== EXTRACT
Village on Valentia Island, Ireland

Chapeltown
 (An Caol) is a village on Valentia Island in the south-west of County Kerry. It is the second major settlement on the Island, the other being Knightstown 4 kilometers away. Chapeltown is located in the centre of the Island, approximately 3 kilometers from the bridge which links the island to the mainland at Portmagee.

Chapeltown is a relatively small village with a basic range of services and is the first settlement reached when travelling to Valentia over the bridge from Portmagee. The island primary school (Scoil Naisiúnta Dar Earca), a community center and GAA grounds serve the entire island. In this sense Chapeltown acts as the social centre for Valentia island as a whole.

==Environment==
Chapeltown is located on relatively flat land, less than a kilometre from Portmagee channel on the southern shoreline of Valentia Island. To the north of the village, Geokaun mountain dominates the northern skyline. A small river flows through the village traversed by a bridge with a couple of large garden areas with mature trees and these give the village a rural aspect. The village participates annually in the "Tidy Towns" competition.
====
== SOURCE INFORMATION
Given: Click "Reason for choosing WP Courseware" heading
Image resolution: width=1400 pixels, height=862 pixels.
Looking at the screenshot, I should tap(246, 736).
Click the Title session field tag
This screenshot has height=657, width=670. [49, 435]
====
== SOURCE INFORMATION
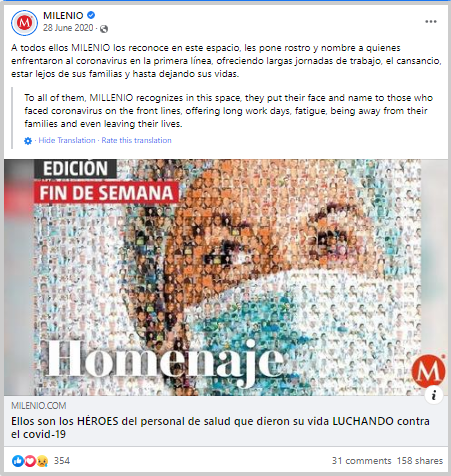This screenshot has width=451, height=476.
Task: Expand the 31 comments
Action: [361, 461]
====
Can you carry on the passage about Chapeltown, the village on Valentia Island, starting right after its final sentence?

ANSWER SPACE —
==History==
This was one of many villages developed around newly constructed churches following Catholic Emancipation in the 1830s, in this instance the church of St. Dorarca and St. Teresa. At one time the village had a range of small businesses serving the surrounding community, including a post office, shops and public houses. Today, the village primarily serves as the communal hub for the island with the local church, school and community centre contained within its environs.

==Places of interest==
Located in the village are a Catholic church and the local GAA park where played such footballing legends as Mick O'Connell. The Ring-Lyne hotel adjacent to the bridge was named for 2 local men who participated in Ireland's fight for independence in the early decades of the 20th century.

==Sport==
Valentia Young Islanders GAA is the local Gaelic Athletic Association club and is located in O'Conner park in Chapeltown.

==Notable people==
Gaelic footballer and winner of three senior All-Ireland winner's medals Ger Lynch lives near Chapeltown.